The projects identified by Chair Gensler included:

Market structure: The staff has been requested to look at five market structure projects. For the treasury market the staff has been asked to work with colleagues at the Department of the Treasury and the Federal Reserve on how to enhance resiliency and competition. He also requested that the staff reconsider some initiatives on Treasury trading platforms and to evaluate leveling the playing field by making sure that firms who are significant traders in the market are registered as dealers with the SEC.

Non-treasury fixed income market: Staff has been requested to consider how to improve efficiency and transparency in the fixed income markets – corporate bonds and municipal bonds.

Equity markets: Three projects are on tap here: 1) greater competition and efficiency; 2) how to address conflicts; and 3) ensure a level playing field.

Security-based swaps: Most of the projects here are in progress. The agency is currently implementing new rules here. Shortly, new post-trade transparency rules will go into effect. The Commission also has to finish the rules for registration and regulation of security-based swaps execution facilities. Finally, the staff has been asked to consider the implementation of new Exchange Act Section 10B which is concerned with disclosure of positions in the area.

Crypto: In this area the agency has several projects underway that may need Congressional assistance: the offer and sale of tokens; crypto trading and lending platforms; stable value coins; investment vehicles providing exposure to crypto assets or crypto derivatives; and custody of crypto assets. The Commission is also working with the CFTC in areas where the two overlap. In addition, the agency is reaching out to to the Federal Reserve, Department of Treasury and Office of the Comptroller. He is also encouraging platforms to come in and meet with the agency.

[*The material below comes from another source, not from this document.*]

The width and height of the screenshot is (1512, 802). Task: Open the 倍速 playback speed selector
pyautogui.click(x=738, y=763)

Predictive data analytics: Analytics are a key part of the transformative time in which we live, notes Chair Gensler. Advances here could inadvertently reflect historical biases from various data sets. The Commission just published a request for comment on digital engagement practices.

Issuer disclosure: The staff has been asked to develop proposals keyed to disclosure around climate risk, human capital, and cybersecurity.

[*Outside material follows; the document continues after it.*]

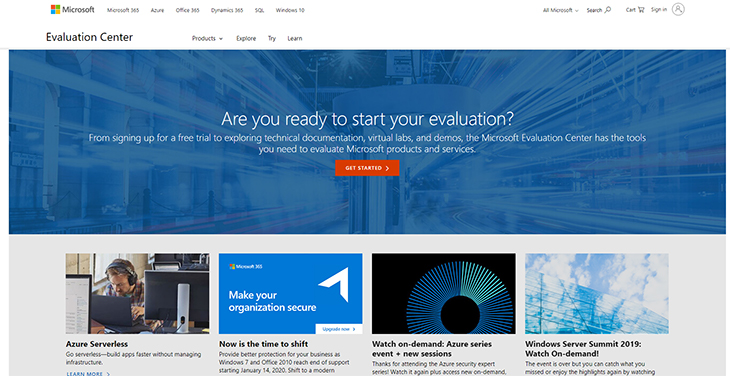Expand the All Microsoft dropdown
The width and height of the screenshot is (730, 376).
tap(561, 10)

SPACs, China and 10b-51 plans: Initially, the staff is developing recommendations to enhance disclosure around SPACs. Second, while Congress passed legislation last year regarding foreign entity disclosure, the agency is working to enhance disclosures regarding Chinese firms. There was no mention of requiring that Chinese firms comply with the SOX requirements regarding inspection of audit work papers. Finally, the agency is examining how to tighten the rules around the use of 10b-5-1 plans.

Funds and investment management: One project focuses on accountability for funds which, for example, label themselves as green or sustainable or with similar phrases. A second centers on private funds and conflicts of interest where enhanced disclosure may be key. Finally, Chair Gensler believes that the agency needs to build greater resiliency for money market funds and open-ended funds.

Enforcement and examinations. Despite all the projects, Enforcement continues to be the cop on the beat. At the same time Examinations is the ‘eyes and ears of the Commission.”

The list of projects underway is clearly long and ambitious. It is also incomplete, not mentioning topics like gamification and payment for order flow. Nevertheless, Chair Gensler is clearly engaging in a very ambitious list of projects.